Source records:
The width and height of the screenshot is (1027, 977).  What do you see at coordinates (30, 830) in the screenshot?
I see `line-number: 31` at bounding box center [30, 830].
---
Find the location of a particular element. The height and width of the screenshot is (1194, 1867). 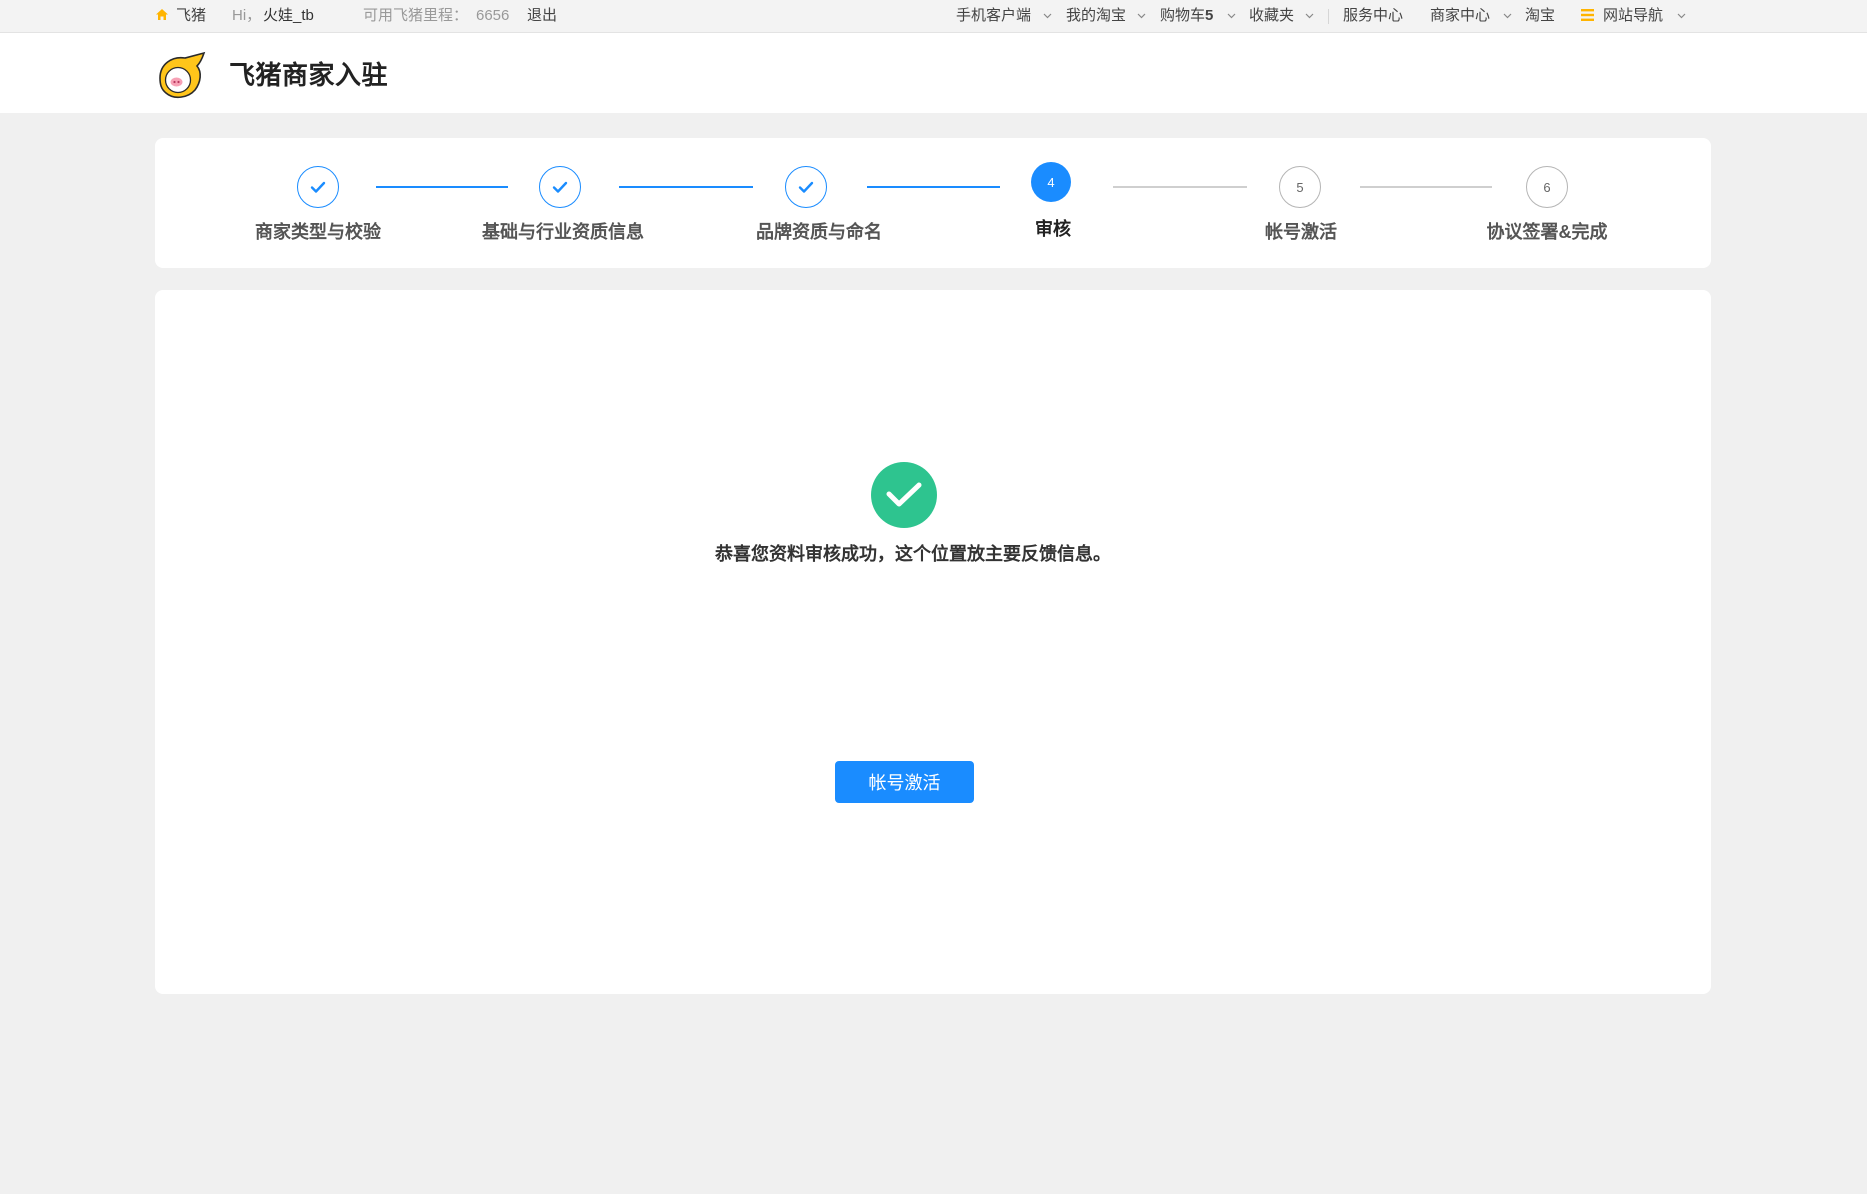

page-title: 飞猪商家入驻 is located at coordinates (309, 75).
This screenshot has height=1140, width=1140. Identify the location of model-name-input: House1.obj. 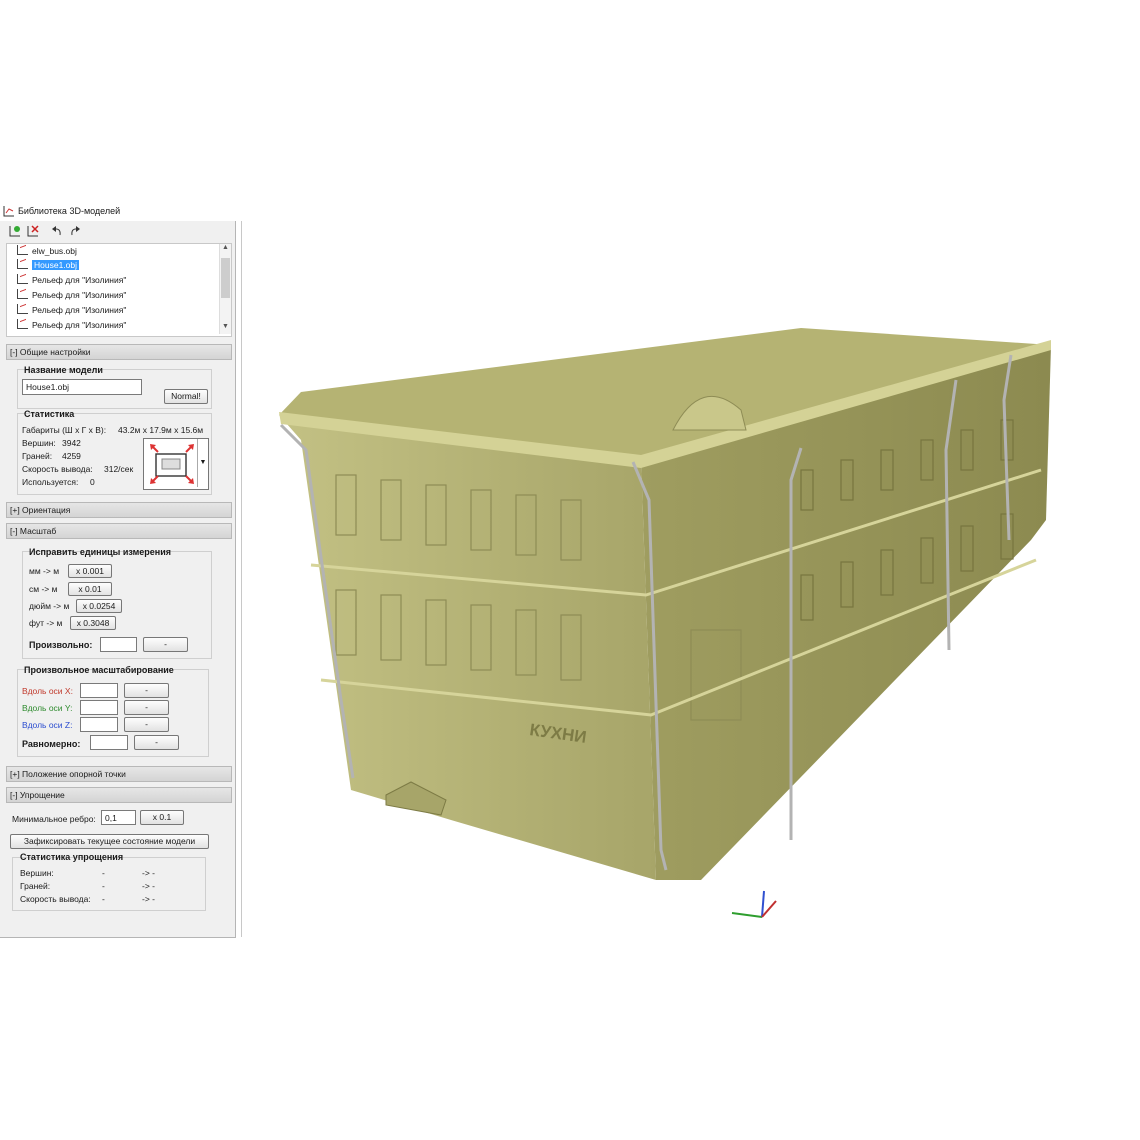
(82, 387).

Task to carry out: Rewrite the data from the line that has "The width and" through the line that has "center [30, 830].", substituting "breadth" for "width" and changing nothing else.

Written solution:
The breadth and height of the screenshot is (1027, 977).  What do you see at coordinates (30, 830) in the screenshot?
I see `line-number: 31` at bounding box center [30, 830].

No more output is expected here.